Tshwane mayor, Cilliers Brink, has revealed that test results indicate that no cholera was detected in the water supplied to the city.
Fifteen people, including two children, have since lost their lives in the crisis that is unfolding in the country’s capital.
Sixty other residents are reported to be in critical condition in hospitals around Tshwane.
The deadly disease, which results in profuse diarrhoea and dehydration, is usually caused by contaminated food and water.
Brink says testing samples on various water sources came back negative for E.coli and cholera.
He, however, says the results do not mean that the water running from the taps is safe for human consumption.
Nursing union, Denosa, says it hopes the City’s findings are not part of some elaborate cover-up.
[WATCH] Testing samples have come back negative for E. Coli and cholera following comprehensive testing on multiple sites around Temba and Hammanskraal areas. pic.twitter.com/Y4NEH1iM7N
— Mayor Cilliers Brink (@tshwane_mayor) May 22, 2023
Call to remain on guard
Meanwhile, the National Health Department has confirmed the cholera outbreak, appealing to South Africans to remain on high alert.

**Raw data:**
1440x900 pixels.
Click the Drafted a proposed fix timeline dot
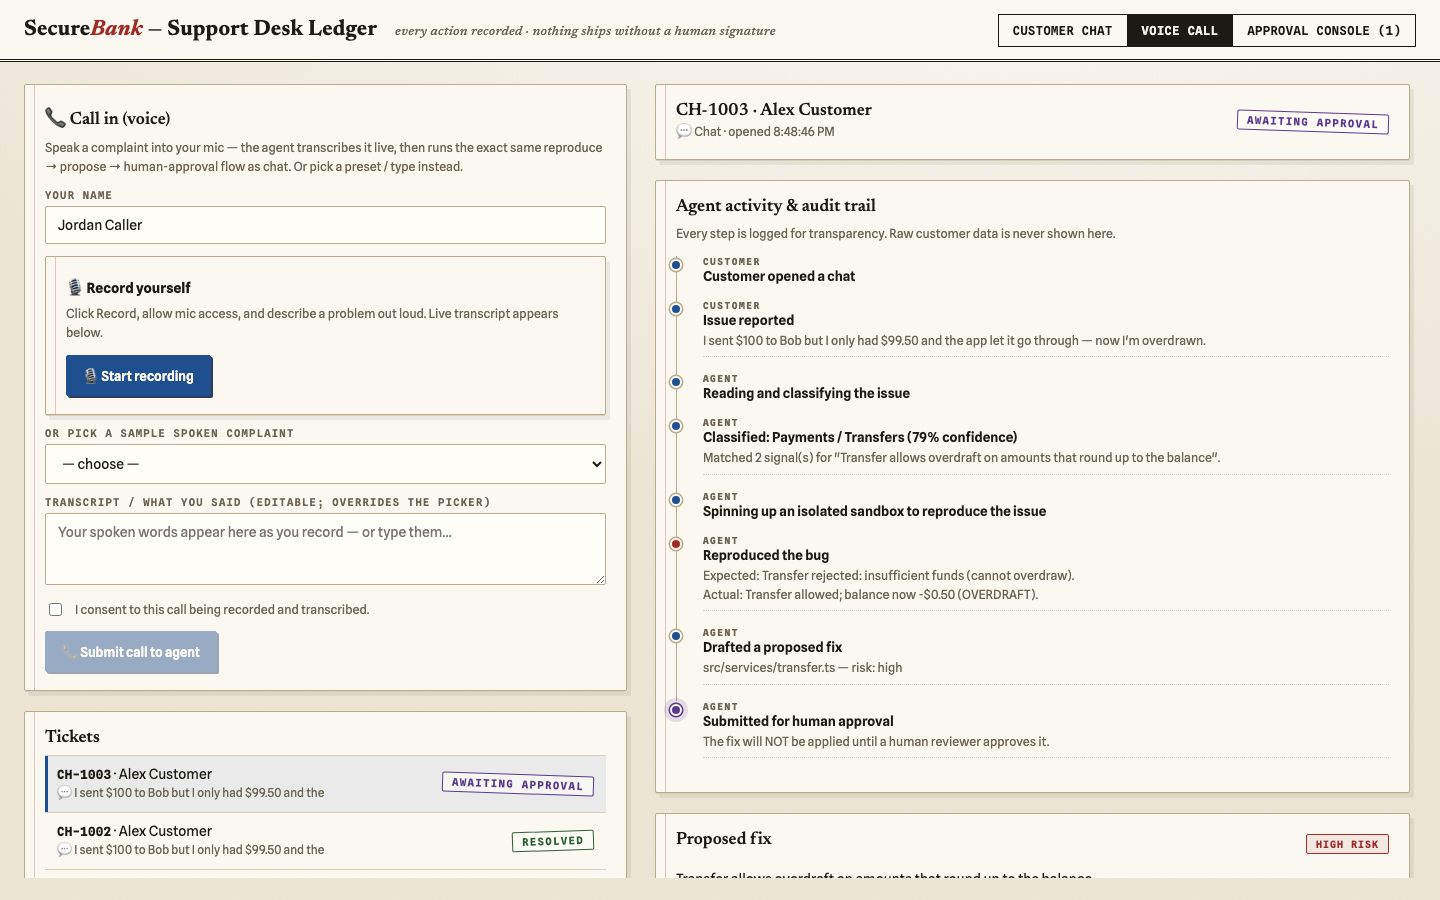tap(676, 636)
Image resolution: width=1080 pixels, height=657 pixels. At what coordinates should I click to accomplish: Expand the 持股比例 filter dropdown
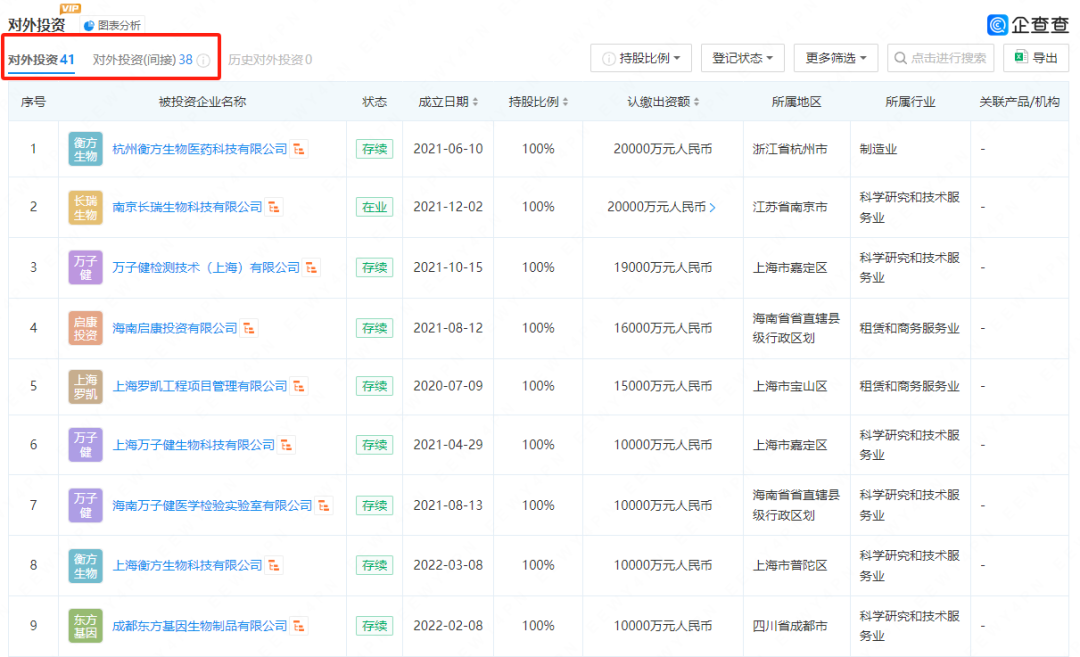click(x=641, y=58)
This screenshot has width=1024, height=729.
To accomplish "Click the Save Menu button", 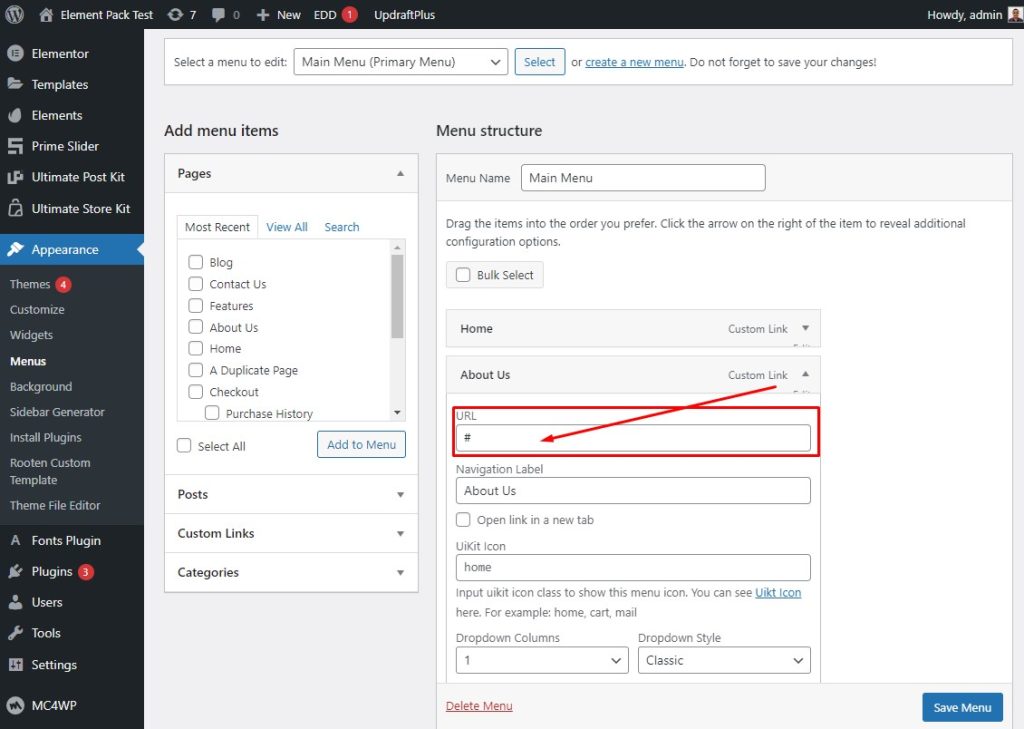I will 962,707.
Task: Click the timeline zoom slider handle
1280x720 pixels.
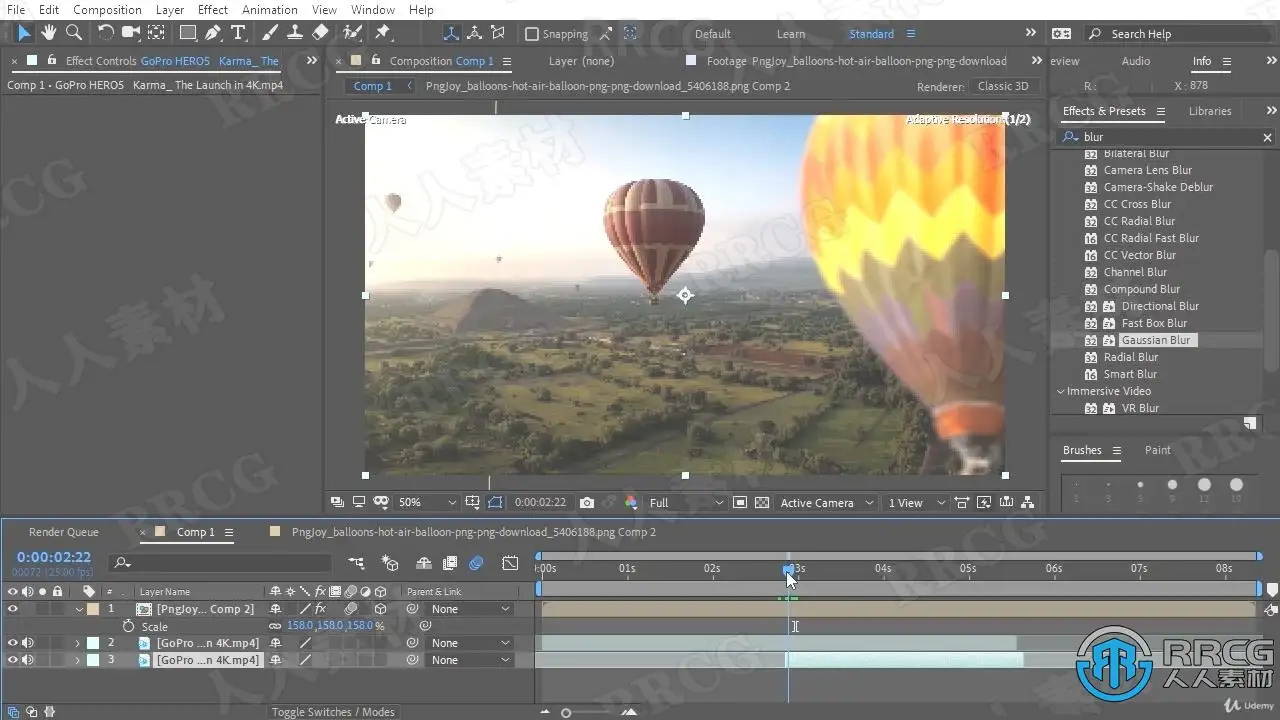Action: click(x=566, y=713)
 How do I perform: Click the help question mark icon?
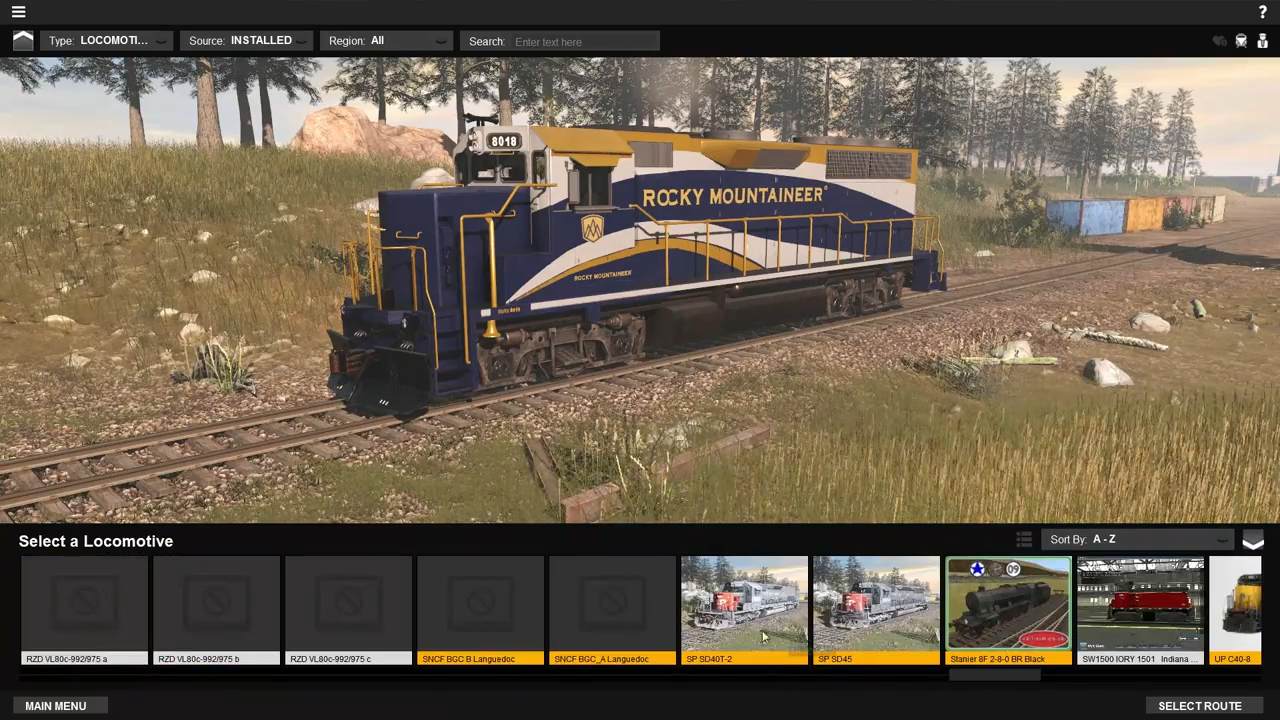coord(1263,12)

**Apply what you read:**
**A.** According to the cholera article, how many residents are reported to be in critical condition in hospitals around Tshwane?
**B.** Please write a continuation of the cholera article, picking up after its final sentence.
The data plays no part in what comes next.

**Answers to the exercise:**
**A.** Sixty residents are reported to be in critical condition.

**B.**
The department says the primary mode of cholera transmission is due to climate change and limited access to clean water.
The Gauteng province, Limpopo and the Free State are the only provinces with confirmed cases.
Department of Health official, Aneliswa Cele, says there is a rapid increase in the number of local transmissions.
“Clinicians are urged to maintain a high index of suspicion for cholera in patients who present with acute watery diarrhoea and this is where our concern has been. It’s very important that this information gets to us.”
She has also urged clinicians to remain vigilant when receiving patients given that the country is in a state of an outbreak.
Government has also stepped up its scope of experts to investigate the source of the waterborne disease.